--- BEGIN ---

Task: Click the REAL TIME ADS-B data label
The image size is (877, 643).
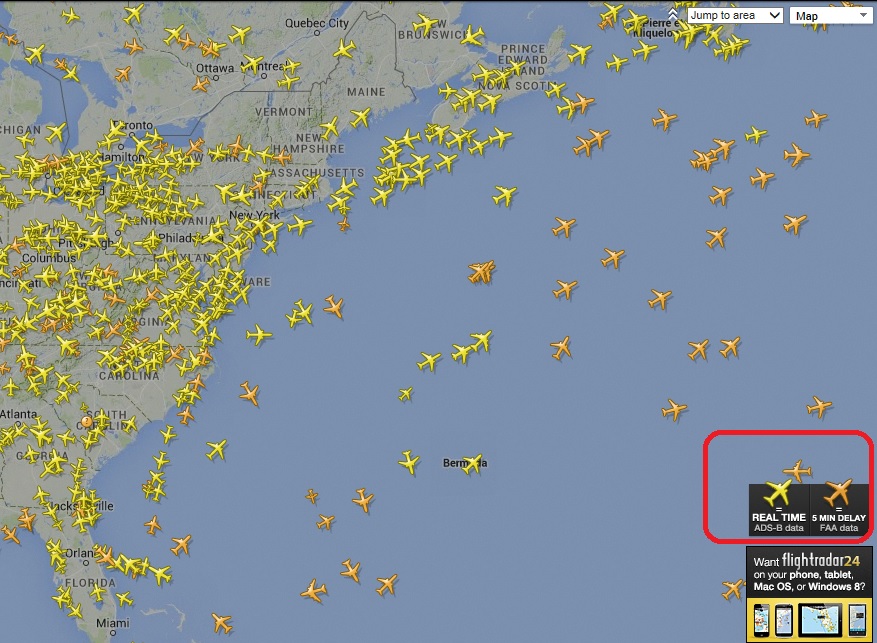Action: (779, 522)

--- END ---
--- BEGIN ---

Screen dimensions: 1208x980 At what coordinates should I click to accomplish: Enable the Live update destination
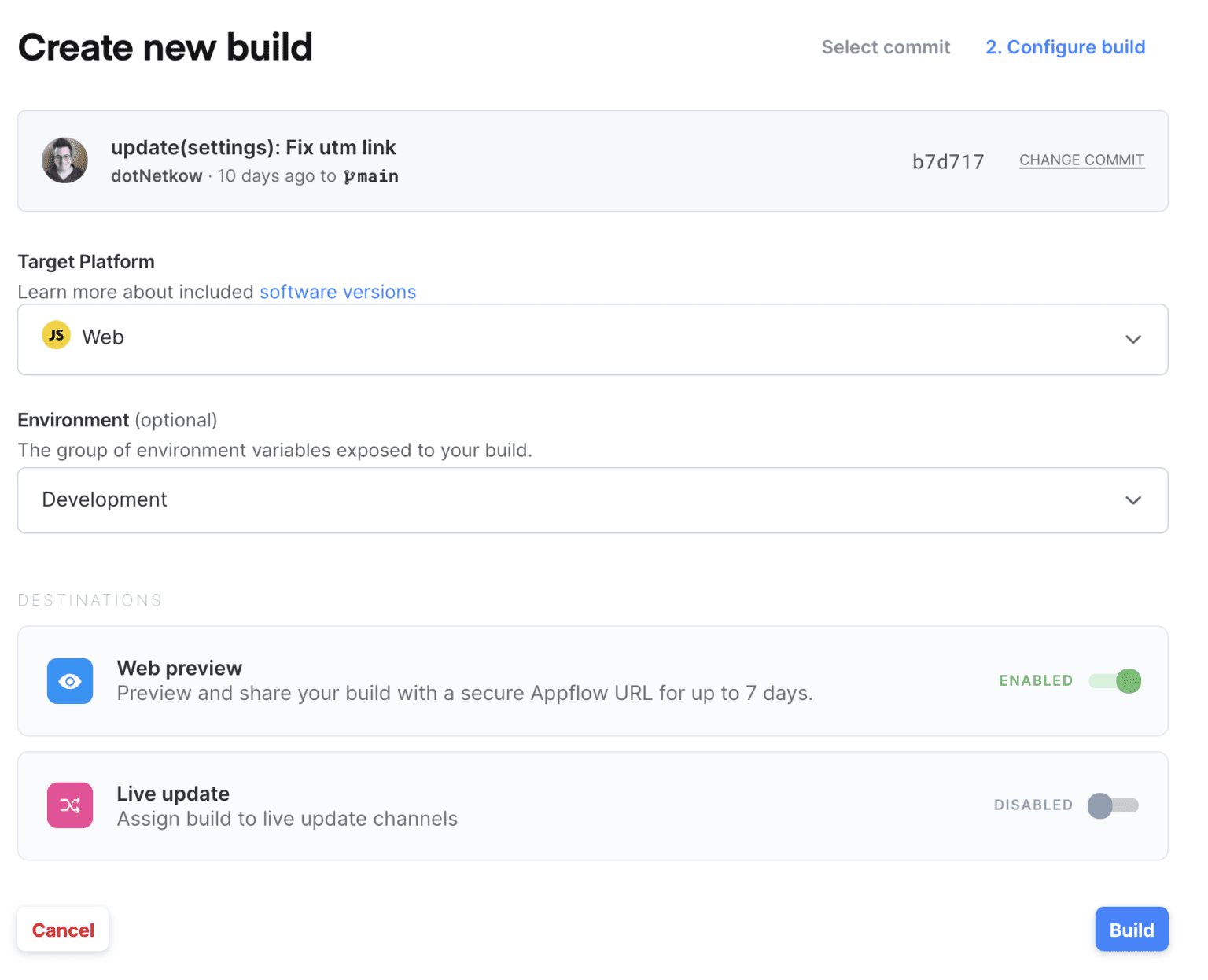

--- END ---
--- BEGIN ---

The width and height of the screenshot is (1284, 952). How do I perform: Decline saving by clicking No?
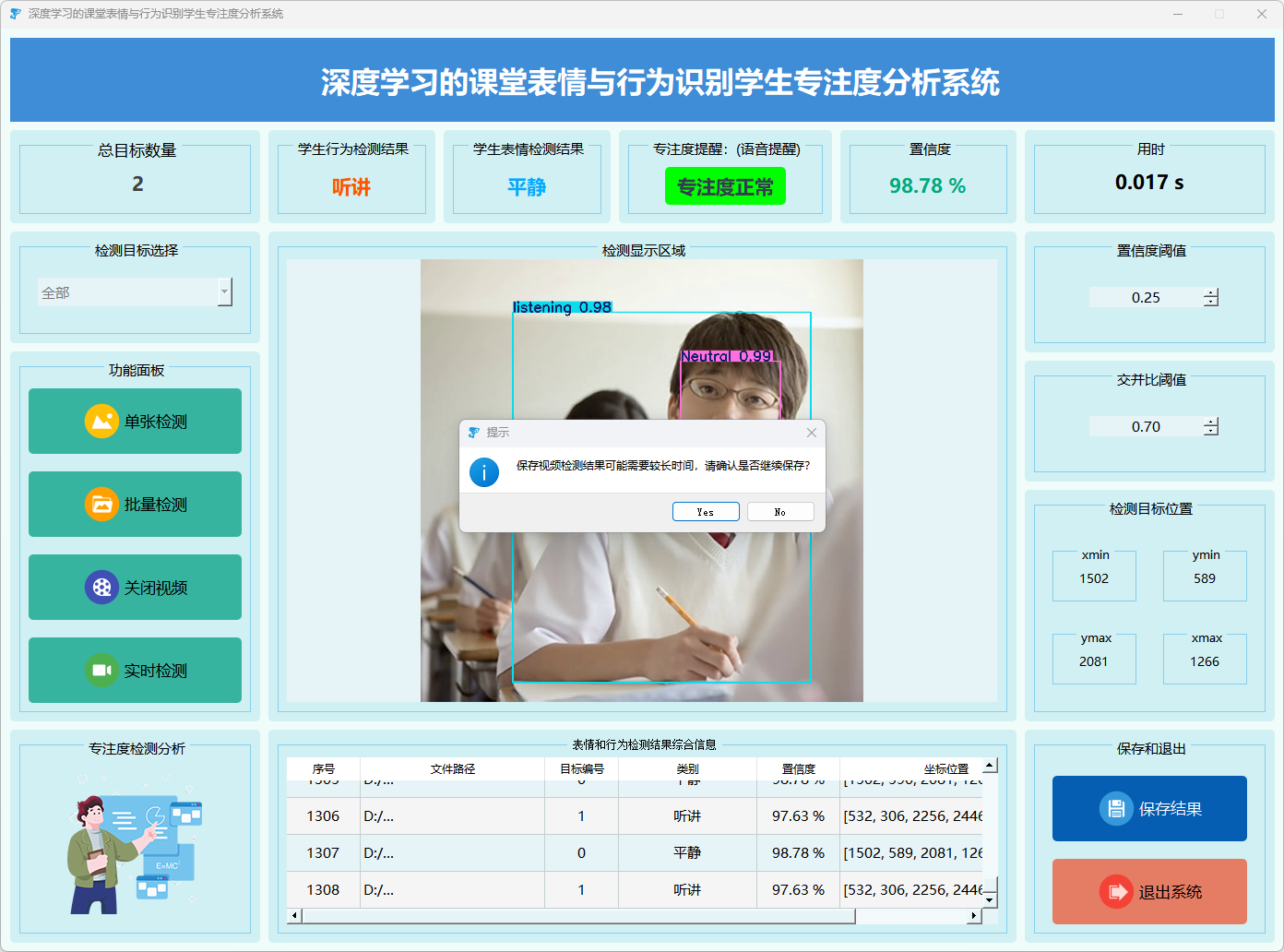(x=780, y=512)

--- END ---

> [Given exercise]:
Reproduce the data above verbatim, from the line containing "Task: Click the REAL TIME ADS-B data label" up to and including the line containing "Action: (779, 522)", and leave the pictures out of your answer.

> [Task solution]:
Task: Click the REAL TIME ADS-B data label
The image size is (877, 643).
Action: (779, 522)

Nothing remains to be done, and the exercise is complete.